Castor de Andrade (12/02/1916-11/04/1997). Estava lendo sobre ele outro dia, que por muito tempo comandou o “inocente” jogo do bicho no Rio de Janeiro e até em outros estados. Vi uma entrevista dele no programa do Jô Soares em que, sorrindo, falava da origem de seu império, quando ainda era menino. Disse que a avó, para ajudar nas despesas da casa, começou a mexer com a loteria do mundo animal. O pai, que era maquinista ferroviário, percebendo ali um negócio lucrativo, deixou o emprego e passou a ajudar a mãe e o negócio prosperou. No fim, sobrou pra ele e virou o que virou.

Castor tinha o costume de andar escoltado até por 23 seguranças. Lembro de um repórter descrevendo Castor a medida em que ele se aproximava – “lá vem ele rumo a seu luxuoso carrão, passos largos, chapéu lindo, terno de fino corte, sapato de cromo alemão e meias importadas”. Era super-simpático, cara de bom pai e avô carinhoso, andava pelas ruas distribuindo sorrisos, mas quando saía do sério, sai de baixo. Resolvia tudo na bala. Formado em Direito, de boa cultura, era amigo de ministros e outros babados mais.

Moça Bonita – acho lindo este nome –, estádio do Bangu. Castor era tudo para o clube, herdou a paixão pelo alvirrubro do pai, que havia sido presidente nos anos 60. Os jogadores que caíam na sua graça nadavam de braçadas na grana. O saudoso craque Marco Antônio dizia que Castor era a Serra Pelada de sua vida.
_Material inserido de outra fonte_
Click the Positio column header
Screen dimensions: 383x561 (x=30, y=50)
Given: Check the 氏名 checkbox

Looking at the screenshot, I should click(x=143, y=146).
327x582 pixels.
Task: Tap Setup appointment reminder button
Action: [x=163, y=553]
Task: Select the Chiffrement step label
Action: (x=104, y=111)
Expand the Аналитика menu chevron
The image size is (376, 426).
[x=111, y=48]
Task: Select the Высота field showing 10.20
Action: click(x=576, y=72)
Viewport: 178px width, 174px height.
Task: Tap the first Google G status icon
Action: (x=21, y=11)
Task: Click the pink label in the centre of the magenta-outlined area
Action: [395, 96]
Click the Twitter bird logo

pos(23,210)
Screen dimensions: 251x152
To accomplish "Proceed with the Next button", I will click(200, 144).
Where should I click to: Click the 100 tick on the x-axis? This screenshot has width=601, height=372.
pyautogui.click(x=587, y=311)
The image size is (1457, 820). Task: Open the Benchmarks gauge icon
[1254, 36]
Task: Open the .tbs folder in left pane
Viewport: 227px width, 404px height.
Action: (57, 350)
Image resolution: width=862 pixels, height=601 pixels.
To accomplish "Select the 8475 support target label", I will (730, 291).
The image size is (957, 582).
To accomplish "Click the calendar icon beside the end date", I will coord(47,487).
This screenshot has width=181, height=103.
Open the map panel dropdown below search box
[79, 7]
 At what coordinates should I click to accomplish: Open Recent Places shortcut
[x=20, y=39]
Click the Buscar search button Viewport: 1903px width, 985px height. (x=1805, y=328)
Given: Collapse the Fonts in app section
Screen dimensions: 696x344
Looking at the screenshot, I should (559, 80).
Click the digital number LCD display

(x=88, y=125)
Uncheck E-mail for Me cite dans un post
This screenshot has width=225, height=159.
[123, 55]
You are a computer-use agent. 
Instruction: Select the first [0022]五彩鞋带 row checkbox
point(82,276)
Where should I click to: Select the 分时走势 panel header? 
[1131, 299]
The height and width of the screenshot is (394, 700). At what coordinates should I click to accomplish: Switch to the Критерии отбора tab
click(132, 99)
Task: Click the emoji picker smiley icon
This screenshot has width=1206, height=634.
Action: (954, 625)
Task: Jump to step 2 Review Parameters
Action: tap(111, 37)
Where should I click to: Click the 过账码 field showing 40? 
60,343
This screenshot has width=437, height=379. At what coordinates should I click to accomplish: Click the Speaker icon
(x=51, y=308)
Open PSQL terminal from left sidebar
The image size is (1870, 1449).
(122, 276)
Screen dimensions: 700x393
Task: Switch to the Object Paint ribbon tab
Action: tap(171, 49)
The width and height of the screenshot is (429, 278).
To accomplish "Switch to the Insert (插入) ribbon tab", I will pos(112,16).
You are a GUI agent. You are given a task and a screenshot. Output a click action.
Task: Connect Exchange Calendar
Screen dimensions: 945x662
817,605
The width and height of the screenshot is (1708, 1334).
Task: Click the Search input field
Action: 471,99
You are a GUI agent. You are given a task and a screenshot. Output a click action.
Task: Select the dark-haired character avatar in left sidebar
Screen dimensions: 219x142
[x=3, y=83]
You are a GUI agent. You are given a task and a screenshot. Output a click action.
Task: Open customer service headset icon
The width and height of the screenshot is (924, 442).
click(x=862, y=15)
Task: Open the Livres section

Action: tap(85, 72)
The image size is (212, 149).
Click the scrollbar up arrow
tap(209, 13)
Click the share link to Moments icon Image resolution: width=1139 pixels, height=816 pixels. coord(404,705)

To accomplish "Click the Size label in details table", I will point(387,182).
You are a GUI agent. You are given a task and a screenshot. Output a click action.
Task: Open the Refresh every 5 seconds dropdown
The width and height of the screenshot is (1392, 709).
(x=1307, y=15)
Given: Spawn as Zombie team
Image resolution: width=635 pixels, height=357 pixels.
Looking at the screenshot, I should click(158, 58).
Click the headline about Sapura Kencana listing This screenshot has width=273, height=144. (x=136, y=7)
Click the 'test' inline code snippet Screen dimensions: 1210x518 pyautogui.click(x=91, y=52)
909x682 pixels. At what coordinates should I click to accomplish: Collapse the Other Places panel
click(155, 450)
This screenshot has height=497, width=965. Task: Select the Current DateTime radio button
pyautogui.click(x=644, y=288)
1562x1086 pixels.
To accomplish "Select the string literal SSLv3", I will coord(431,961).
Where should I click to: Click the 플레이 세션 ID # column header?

Algumas frases ditas pelo tão falado bicheiro viraram folclore – “Se não tiver torcida eu mando comprar” ou “Tenho amigos de esquerda, de direita e do centro, não tenho culpa se mudam de lado”. Castor era o tipo de dirigente que não existe mais e que na minha opinião faz enorme falta ao mundo esportivo. O saudoso jornalista João Saldanha, um apaixonado por futebol que comandou a seleção brasileira na fase pré-Copa de 1970, estava no estúdio de TV e comentou que o bicheiro e contraventor Castor de Andrade havia subornado o goleiro Manga, do Botafogo.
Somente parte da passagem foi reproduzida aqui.